Ce que le registre dit de cette installation
Code AIOT
0007002577
Commune
Billy-Berclau (62138)
Département
Pas-de-Calais
Régime
Autorisation
Statut Seveso
Non Seveso
Directive IED
oui
État d'activité
En exploitation avec titre
Service d'inspection
DREAL HdF
Inspections listées
16 depuis 15 septembre 2022
SIRET
30853135900039
Rubriques de la nomenclature
Rubrique 1414Gaz inflammables liquéfiés (remplissage ou distribution)

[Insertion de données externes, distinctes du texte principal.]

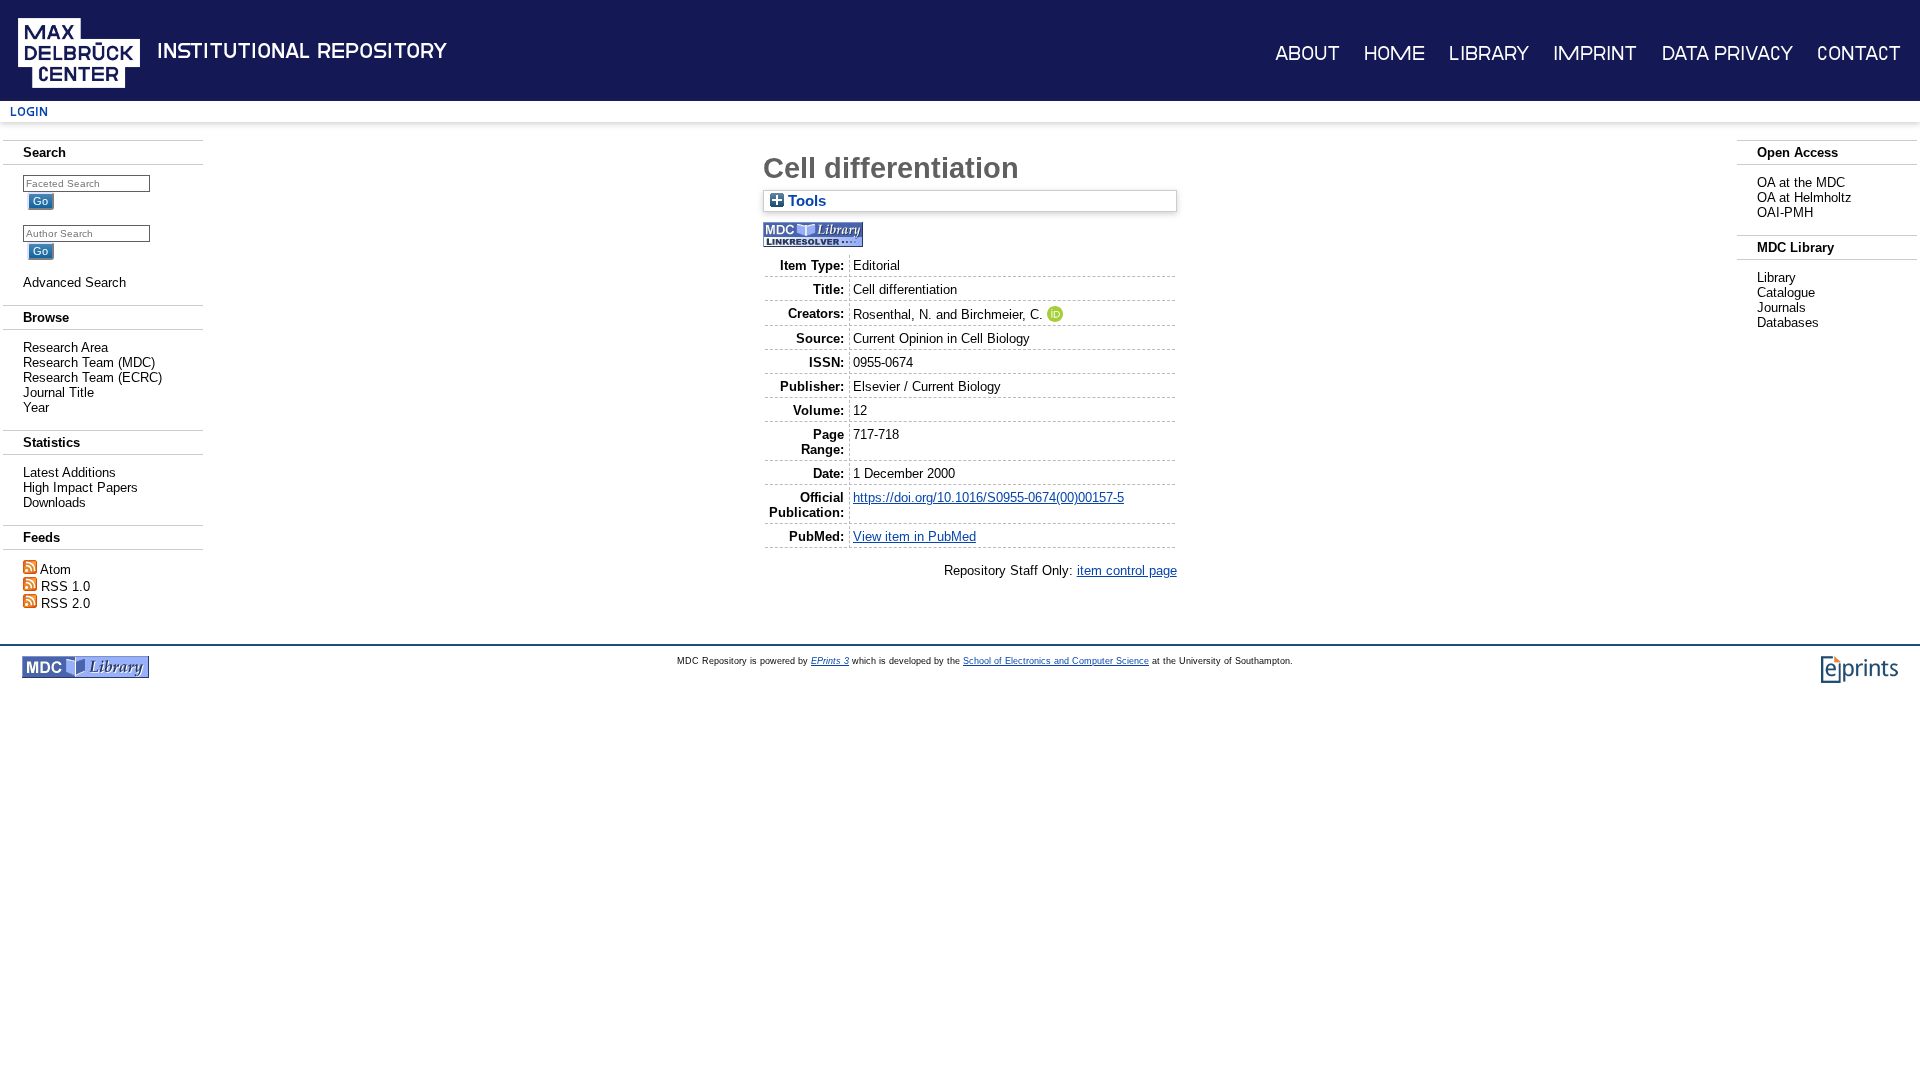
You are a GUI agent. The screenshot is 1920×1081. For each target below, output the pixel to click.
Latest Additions (69, 472)
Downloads (54, 502)
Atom (55, 569)
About (1307, 53)
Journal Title (58, 392)
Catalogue (1786, 292)
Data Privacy (1727, 53)
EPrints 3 (830, 661)
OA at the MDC (1801, 182)
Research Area (65, 347)
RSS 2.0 (65, 603)
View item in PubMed (914, 536)
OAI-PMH (1785, 212)
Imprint (1595, 53)
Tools (805, 201)
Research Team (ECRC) (92, 377)
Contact (1859, 53)
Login (29, 111)
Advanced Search (74, 282)
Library (1489, 53)
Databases (1788, 322)
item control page (1127, 570)
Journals (1781, 307)
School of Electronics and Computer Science (1056, 661)
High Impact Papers (80, 487)
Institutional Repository (302, 51)
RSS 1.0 (65, 586)
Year (36, 407)
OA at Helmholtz (1804, 197)
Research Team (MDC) (89, 362)
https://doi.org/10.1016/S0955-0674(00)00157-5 (988, 497)
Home (1394, 53)
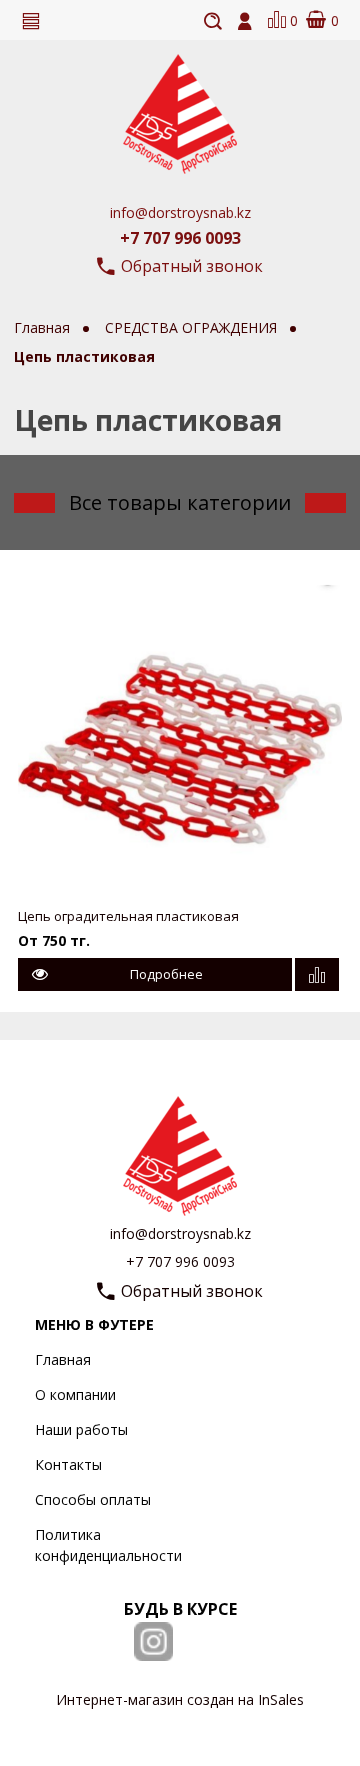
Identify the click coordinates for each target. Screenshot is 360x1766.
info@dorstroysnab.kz (180, 212)
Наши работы (81, 1429)
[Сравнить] (317, 974)
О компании (75, 1394)
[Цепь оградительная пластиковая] (180, 737)
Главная (63, 1359)
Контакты (68, 1464)
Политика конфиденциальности (108, 1545)
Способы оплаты (93, 1499)
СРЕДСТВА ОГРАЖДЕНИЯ (193, 327)
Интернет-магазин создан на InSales (180, 1699)
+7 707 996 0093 (180, 238)
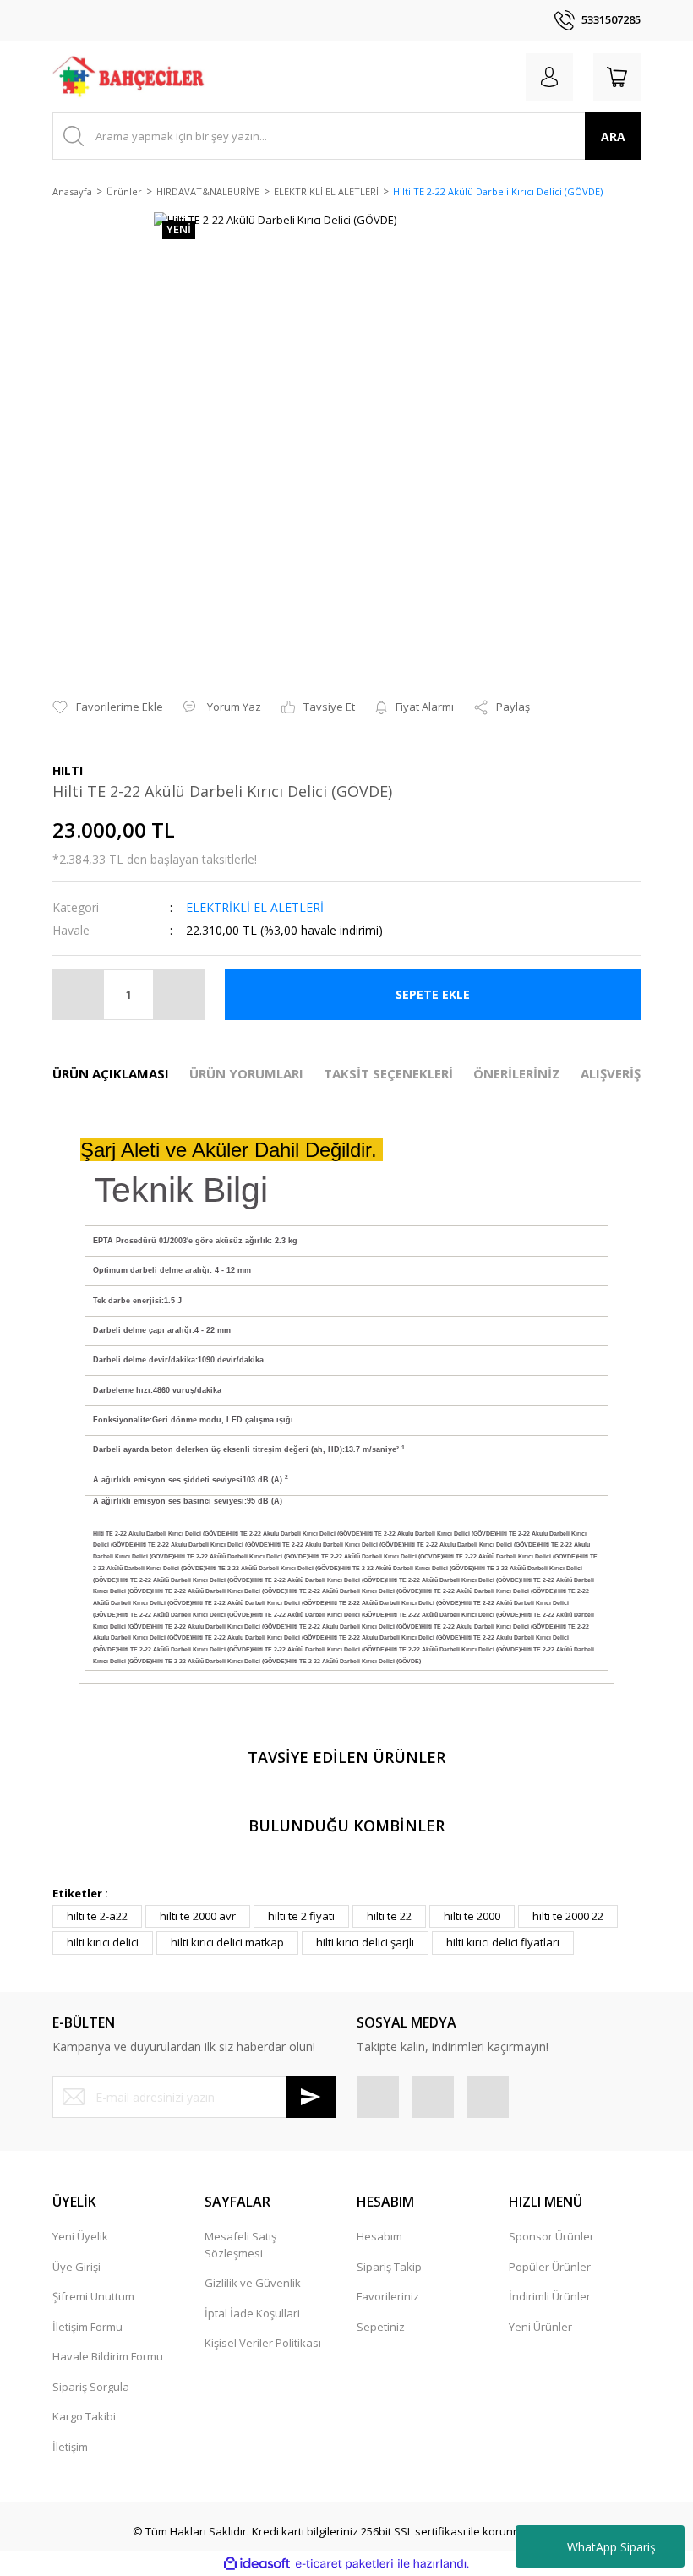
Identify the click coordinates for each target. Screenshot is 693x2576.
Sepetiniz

Sur la base des constats établis lors de cette visite menée par l'Inspection, il a été mis en évidence 6 non-conformités, pour lesquelles un projet d'arrêté de mise en demeure est proposé: - absence de dispositif de mesure totalisateur pour les prélèvements d'eau - absence de curage du grand bassin (800 m3) depuis moins de 5 ans - non respect récurrent de la valeur limite réglementaire du paramètre DCO pour l'autosurveillance du rejet des eaux pluviales (rejet n°2) - non respect du volume minimal (800 m3) nécessaire au confinement des eaux incendie - absence de transmission des résultats d'autosurveillance (eaux pluviales et eaux industrielles) via GIDAF pour l'année 2026 au jour de l'inspection - absence d'entretien des espaces verts autour des 2 bassins du site. L'exploitant doit également répondre à plusieurs observations de l'inspection concernant notamment le suivi hebdomadaire des prélèvements d'eau, la transmission des attestations de formation "eau" de M.SELLIER, la mise en place du registre spécial des opérations de traitement des eaux polluées et du registre spécial où sont notés les incidents de fonctionnement, la création d'une procédure de vérification de l'étanchéité des bassins de stockage des eaux pluviales,...
9points de contrôle
7avec suites administratives
0susceptibles de suites
2sans suite
PC2
Avec suites administratives
Référence contrôlée : Arrêté Préfectoral du 19/12/2014, article 4.1.2
Les installations de prélèvements d’eau des différents postes (lavage manuel, lavage automatique,...) n'étaient pas munies d’un dispositif de mesure totalisateur. Le relevé du compteur d'eau a été réalisé 8 mois sur 12 en 2025 (absence de relevés en 2026). Demande à formuler à l’exploitant à la suite du constat : - munir les installations de prélèvements d’eau des dispositifs de mesure totalisateur - mettre en place le relevé hebdomadaire de l'ensemble des installations de prélèvement d'eau.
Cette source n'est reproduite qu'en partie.